━━━━━ LISTED ENTRIES

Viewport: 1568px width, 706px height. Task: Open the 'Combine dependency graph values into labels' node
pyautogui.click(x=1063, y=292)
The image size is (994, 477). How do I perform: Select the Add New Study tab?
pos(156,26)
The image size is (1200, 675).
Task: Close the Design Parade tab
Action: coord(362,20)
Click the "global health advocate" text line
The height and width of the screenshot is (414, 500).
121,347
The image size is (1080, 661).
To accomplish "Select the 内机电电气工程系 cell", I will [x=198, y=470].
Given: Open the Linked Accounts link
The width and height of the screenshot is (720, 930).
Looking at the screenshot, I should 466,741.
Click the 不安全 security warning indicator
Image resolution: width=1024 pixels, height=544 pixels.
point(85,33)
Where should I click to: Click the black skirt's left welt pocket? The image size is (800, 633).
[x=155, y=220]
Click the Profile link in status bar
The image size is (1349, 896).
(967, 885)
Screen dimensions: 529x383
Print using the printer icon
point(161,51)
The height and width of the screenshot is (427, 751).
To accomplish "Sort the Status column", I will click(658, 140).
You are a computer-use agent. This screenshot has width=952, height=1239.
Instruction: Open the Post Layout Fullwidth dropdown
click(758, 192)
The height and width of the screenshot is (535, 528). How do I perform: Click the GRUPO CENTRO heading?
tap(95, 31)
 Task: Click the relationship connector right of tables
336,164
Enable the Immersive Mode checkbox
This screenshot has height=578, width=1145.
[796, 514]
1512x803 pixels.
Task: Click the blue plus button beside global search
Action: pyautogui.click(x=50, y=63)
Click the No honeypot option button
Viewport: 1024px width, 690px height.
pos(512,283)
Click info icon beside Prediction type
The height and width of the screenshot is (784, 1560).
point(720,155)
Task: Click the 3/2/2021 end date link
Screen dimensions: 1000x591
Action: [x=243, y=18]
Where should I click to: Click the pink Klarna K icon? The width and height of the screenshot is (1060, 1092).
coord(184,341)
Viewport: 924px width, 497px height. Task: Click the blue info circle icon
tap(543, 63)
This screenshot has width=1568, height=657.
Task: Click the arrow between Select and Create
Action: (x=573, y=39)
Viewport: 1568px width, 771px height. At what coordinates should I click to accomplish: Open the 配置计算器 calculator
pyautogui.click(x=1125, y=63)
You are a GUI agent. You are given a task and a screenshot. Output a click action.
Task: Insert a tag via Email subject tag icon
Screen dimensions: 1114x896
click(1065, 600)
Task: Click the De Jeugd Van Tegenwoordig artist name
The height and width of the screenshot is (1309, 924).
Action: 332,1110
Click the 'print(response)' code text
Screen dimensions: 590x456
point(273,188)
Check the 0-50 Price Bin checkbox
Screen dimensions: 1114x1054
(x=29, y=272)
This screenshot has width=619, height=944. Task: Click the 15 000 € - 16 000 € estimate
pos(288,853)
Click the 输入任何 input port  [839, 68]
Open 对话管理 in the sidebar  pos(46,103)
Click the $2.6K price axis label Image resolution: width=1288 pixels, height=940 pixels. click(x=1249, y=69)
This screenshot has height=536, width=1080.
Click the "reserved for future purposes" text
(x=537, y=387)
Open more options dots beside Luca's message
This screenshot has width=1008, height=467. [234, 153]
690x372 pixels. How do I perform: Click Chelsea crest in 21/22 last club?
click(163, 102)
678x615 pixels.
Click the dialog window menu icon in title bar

━━━━━━━━━━

> [REQUIRED ACTION]: Retype exactly the lines from the first line of the records above through the line containing "Given: Open the Linked Accounts link", both included, and nothing else.

> [RESULT FOR THIS TASK]:
Viewport: 1568px width, 706px height. Task: Open the 'Combine dependency graph values into labels' node
pyautogui.click(x=1063, y=292)
The image size is (994, 477). How do I perform: Select the Add New Study tab?
pos(156,26)
The image size is (1200, 675).
Task: Close the Design Parade tab
Action: coord(362,20)
Click the "global health advocate" text line
The height and width of the screenshot is (414, 500).
121,347
The image size is (1080, 661).
To accomplish "Select the 内机电电气工程系 cell", I will [x=198, y=470].
Given: Open the Linked Accounts link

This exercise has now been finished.